Here's a first-job story you probably haven't heard before: A senior EM resident decides that he and two of his physician friends will convince a local hospital to give them the EM contract and create their own jobs.
The protagonist of that story is my boss Dominic Bagnoli, MD, and that's how he co-founded Emergency Medicine Physicians in 1992. It's a great story, and it's unfathomable that it could happen today. The health care industry has simply changed too much, and so has emergency medicine.
I will under no circumstances advise you in 2018 to attempt creating your own medical group straight out of residency. There probably isn't a hospital or health system in the country today that would give its contract to an inexperienced ED startup group.
Back then, however, it was possible. Tailwinds were at health care's back. ED volume was on a seemingly never-ending upward trend. Reimbursement had fewer hoops to jump through. Documentation requirements were a fraction of what they are today. And comparative patient satisfaction scores didn't even exist. I even recall hearing in 2003 about an emergency physician leader yelling at a patient that he was in his ED, and if the patient didn't like it, he could get (expletive) out. Imagine if that happened today.
The Nonemergent Problem
It's not just emergency medicine that's changing; it's the entire spectrum of medicine. You would have to be living under a rock to have missed some of the industry-shaking news from the past few months. CVS announced it would buy Aetna, UnitedHealth said it would buy DaVita Medical Group, Advocate Health Care and Aurora Health Care plan to merge, and so do Catholic Health Initiatives and Dignity Health.
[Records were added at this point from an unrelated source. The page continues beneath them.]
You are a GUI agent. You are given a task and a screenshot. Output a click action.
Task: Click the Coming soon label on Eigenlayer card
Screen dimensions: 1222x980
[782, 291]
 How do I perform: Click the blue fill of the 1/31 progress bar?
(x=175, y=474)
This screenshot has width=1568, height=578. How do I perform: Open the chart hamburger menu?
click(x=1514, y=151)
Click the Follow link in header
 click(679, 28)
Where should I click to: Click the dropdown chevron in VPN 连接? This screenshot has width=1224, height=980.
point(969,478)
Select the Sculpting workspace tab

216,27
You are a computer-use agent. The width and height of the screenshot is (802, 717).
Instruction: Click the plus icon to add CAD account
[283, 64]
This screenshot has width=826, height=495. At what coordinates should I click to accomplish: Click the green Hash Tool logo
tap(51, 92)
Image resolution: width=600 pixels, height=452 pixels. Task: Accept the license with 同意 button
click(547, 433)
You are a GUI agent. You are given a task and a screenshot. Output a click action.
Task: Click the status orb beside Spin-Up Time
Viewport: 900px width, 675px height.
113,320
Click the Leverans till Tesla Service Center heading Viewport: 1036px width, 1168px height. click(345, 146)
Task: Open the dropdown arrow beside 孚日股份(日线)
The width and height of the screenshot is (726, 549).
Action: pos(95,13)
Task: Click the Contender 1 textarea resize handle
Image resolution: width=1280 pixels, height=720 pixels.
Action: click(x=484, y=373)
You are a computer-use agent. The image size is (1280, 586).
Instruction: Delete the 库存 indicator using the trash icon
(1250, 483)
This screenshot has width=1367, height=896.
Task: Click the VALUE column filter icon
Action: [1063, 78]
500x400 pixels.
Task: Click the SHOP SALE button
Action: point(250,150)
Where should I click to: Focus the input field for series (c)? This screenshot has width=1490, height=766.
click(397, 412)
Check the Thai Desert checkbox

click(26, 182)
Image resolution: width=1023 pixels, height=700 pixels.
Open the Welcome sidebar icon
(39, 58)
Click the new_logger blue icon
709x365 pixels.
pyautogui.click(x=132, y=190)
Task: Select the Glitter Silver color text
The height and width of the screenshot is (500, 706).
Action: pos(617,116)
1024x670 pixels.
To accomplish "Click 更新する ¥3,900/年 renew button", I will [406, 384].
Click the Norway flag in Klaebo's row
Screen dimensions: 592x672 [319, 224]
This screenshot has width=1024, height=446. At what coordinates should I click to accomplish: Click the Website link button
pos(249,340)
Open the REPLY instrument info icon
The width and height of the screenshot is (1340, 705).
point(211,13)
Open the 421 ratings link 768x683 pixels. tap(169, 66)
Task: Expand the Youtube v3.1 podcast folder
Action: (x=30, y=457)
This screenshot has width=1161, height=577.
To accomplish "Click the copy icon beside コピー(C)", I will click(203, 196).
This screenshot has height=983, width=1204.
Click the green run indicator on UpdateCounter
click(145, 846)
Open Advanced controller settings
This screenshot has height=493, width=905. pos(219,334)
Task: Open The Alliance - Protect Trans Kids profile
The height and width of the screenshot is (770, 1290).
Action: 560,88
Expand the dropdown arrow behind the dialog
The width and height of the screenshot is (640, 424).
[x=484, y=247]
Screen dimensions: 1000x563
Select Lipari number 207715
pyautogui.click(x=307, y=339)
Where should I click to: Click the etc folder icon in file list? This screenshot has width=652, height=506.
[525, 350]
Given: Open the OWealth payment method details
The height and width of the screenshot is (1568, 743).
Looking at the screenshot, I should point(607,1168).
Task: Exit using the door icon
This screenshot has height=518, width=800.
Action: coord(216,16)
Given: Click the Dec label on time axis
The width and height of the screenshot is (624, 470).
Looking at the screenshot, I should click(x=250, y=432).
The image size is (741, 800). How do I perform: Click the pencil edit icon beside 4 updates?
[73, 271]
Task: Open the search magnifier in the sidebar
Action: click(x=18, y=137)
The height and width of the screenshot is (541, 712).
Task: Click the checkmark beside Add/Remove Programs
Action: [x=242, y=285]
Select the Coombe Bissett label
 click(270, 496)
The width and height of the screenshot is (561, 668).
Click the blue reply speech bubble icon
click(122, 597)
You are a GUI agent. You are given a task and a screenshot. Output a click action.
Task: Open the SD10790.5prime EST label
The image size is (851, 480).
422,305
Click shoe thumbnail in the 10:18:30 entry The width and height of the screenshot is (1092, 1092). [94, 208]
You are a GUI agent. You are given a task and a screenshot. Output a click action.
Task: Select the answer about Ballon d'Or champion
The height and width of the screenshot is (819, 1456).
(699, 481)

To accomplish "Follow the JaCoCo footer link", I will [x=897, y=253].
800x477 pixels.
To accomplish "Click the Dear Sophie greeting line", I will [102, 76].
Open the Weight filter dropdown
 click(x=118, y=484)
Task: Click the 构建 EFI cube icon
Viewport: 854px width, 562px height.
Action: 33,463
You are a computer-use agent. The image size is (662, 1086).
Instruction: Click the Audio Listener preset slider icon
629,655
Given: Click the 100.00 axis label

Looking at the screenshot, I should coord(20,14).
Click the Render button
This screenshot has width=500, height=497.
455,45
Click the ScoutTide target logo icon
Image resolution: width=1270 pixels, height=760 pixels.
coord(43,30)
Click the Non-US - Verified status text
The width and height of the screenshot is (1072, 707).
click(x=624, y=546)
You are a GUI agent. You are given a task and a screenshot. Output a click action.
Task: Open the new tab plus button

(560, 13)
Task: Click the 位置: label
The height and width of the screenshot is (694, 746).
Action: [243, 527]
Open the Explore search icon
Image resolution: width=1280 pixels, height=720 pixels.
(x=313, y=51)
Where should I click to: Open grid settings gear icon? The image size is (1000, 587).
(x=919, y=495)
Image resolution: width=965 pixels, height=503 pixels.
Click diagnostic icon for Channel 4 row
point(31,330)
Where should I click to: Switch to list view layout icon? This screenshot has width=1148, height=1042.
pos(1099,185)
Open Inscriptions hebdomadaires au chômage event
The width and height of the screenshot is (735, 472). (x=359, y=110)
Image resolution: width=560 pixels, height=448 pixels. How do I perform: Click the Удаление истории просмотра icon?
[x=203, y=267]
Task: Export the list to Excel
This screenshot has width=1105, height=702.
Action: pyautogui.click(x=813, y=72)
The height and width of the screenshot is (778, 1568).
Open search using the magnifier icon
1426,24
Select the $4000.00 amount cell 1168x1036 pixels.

These deals and the dozens of mergers and acquisitions over the past few years are and will continue to have a profound impact on health care in America. I believe that they will have a profound effect on your career as well.
You have likely heard that all parties in health care, from national, physician-owned groups and the health systems with which we partner to the government and private payers, are all being pushed to provide more efficient and better care at reduced cost. A big part of that means guiding the nonemergent cases out of the ED and lowering location and provider costs.
I've repeatedly heard physicians complain that 70 to 80 percent of patients who present to the ED don't have an actual emergency. Well, guess what? Our flawed and sometimes messy system is conspiring to fix that nonemergent problem one way or another. I believe that although emergency departments collectively will see lower total volume, you and I (as residency-trained, board-certified emergency physicians) will see an increasing percentage of patients with high-acuity presentations. We are a specialty perfectly trained to handle those, and we are going to get our chance to prove it.
The best things you can do are to build your skills, keep seeing the sickest of the sick, and embrace the acuity, high or low. You likely will never create a brand new group right out of residency with a handful of your classmates or colleagues, but the upside of today's shifting market is that you are going to get to do more of what you are trained for—care for the patients who need you most.